One Company Now Controls Your Entire Bitcoin Future #
Marc Baumann, founder of the research firm fiftyonexyz, confirmed on April 14 that a single company now holds 84% of all US spot Bitcoin ETF assets. Coinbase Custody is currently sitting on a $77 billion hoard, creating what analysts are calling a "choke point" for the world's most famous decentralized currency. This concentration of digital wealth has effectively turned a grassroots financial movement into a captive subsidiary of a single corporate vault. While the dream was to bypass the banks, the reality is that eleven crypto firms are now in the federal banking pipeline, seeking national trust bank charters.

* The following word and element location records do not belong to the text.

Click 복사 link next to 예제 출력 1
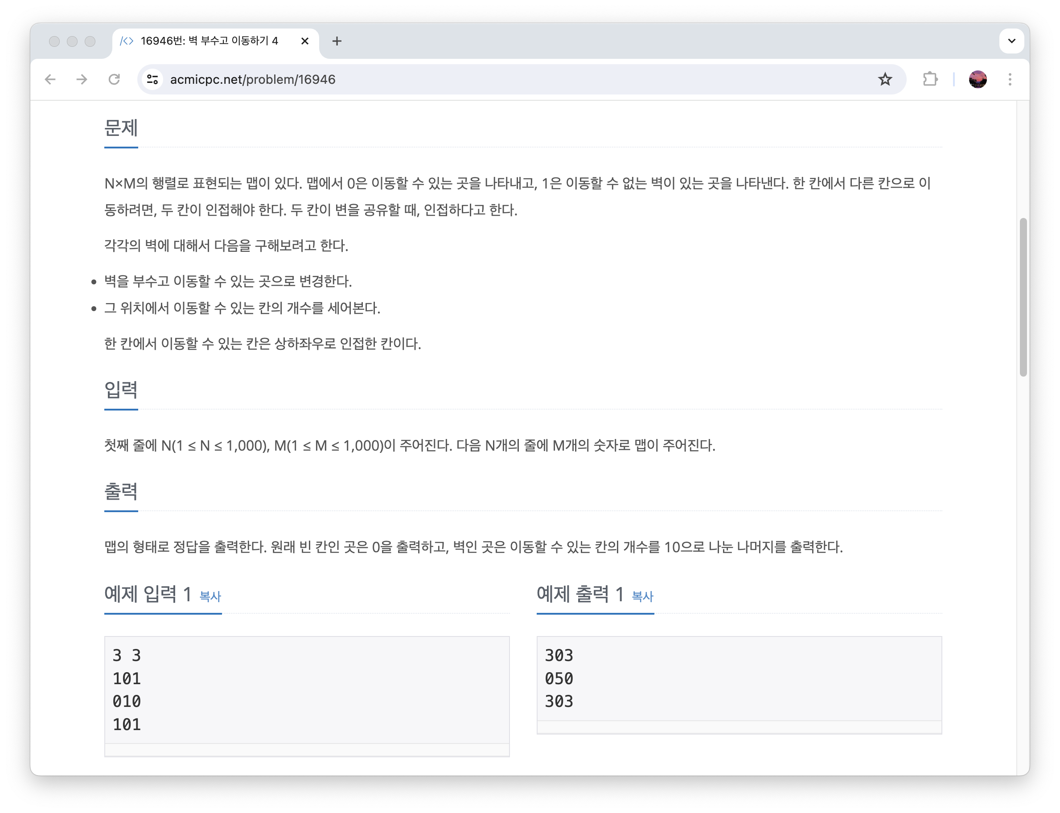The image size is (1060, 813). (642, 596)
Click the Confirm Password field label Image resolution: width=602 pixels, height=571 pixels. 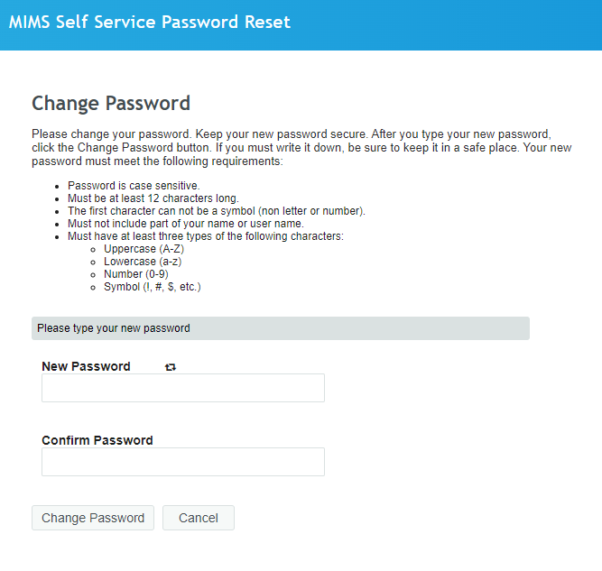[x=97, y=440]
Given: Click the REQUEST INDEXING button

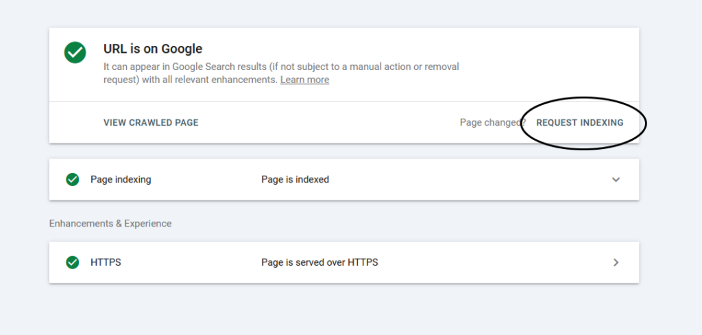Looking at the screenshot, I should 580,122.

As the corporate giants move in, the legal system is attempting a belated crackdown on the scraps. New York Attorney General Letitia James is suing Coinbase and Gemini, alleging they are "illegally running gambling operations" through their prediction market platforms. The lawsuit claims the exchanges allowed users to trade on sports and elections in violation of state laws. While the AG chases retail gamblers, Morgan Stanley has debuted its own spot Bitcoin ETF on NYSE Arca, pricing its fee at a rock-bottom 0.14% to capture what remains of the market.
This is the enclosure of the digital commons. The OCC has granted Coinbase conditional approval for a National Trust Bank Charter, a move thatSwiss law firm Goldblum & Partners noted allows for non-fiduciary crypto custody. We are witnessing the final stage of institutional capture: the state validates the monopoly, the banks provide the bridge, and the individual holder is left with a "prediction market" that the Attorney General calls a scam. Decentralization didn't die; it was bought and put in a safe in New York.